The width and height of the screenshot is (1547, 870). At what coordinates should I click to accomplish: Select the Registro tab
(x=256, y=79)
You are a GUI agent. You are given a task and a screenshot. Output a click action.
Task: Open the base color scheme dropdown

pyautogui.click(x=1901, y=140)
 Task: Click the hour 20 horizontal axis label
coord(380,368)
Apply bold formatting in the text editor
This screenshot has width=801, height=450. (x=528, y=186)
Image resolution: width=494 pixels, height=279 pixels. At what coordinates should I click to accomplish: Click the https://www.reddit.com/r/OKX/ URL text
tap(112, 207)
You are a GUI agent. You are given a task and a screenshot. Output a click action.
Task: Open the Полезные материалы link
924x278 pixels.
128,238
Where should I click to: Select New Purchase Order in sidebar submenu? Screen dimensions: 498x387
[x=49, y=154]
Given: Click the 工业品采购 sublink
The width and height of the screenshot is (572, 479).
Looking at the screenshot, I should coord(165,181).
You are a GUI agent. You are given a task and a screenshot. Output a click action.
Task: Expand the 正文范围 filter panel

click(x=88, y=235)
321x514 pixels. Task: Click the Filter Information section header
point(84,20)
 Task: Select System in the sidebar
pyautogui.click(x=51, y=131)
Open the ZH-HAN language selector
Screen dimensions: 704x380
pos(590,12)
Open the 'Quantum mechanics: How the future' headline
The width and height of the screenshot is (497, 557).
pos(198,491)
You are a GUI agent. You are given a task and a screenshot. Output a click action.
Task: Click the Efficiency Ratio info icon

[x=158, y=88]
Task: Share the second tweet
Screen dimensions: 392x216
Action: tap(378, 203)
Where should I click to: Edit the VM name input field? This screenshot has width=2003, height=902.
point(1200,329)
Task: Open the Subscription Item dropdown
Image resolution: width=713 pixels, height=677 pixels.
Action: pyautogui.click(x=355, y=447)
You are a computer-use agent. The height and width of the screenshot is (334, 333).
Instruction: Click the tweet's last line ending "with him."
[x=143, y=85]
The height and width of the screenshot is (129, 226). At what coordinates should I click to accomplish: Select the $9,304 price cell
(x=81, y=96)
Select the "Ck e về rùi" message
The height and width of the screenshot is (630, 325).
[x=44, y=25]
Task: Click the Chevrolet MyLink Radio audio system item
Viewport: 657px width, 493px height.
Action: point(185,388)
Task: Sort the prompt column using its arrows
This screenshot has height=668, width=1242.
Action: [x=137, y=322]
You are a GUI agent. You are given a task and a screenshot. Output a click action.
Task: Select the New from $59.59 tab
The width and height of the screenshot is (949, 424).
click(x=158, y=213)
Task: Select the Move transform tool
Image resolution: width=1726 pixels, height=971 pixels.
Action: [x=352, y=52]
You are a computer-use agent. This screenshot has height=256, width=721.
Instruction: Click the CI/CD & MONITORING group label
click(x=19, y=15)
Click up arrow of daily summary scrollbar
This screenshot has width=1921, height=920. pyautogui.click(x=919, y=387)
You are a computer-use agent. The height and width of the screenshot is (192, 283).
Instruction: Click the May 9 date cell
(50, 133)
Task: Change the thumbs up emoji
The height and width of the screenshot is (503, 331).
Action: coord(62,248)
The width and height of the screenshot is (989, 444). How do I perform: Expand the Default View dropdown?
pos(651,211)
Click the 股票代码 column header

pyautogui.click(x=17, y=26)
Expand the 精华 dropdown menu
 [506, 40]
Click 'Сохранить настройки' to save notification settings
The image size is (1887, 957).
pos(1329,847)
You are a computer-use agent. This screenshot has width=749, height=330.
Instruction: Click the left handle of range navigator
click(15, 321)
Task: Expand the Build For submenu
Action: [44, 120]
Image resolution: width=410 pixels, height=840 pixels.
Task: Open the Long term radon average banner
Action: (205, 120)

——

Objective – Count the lines of the records above that contain the word "resolution", and give only that number.

Task answer – 4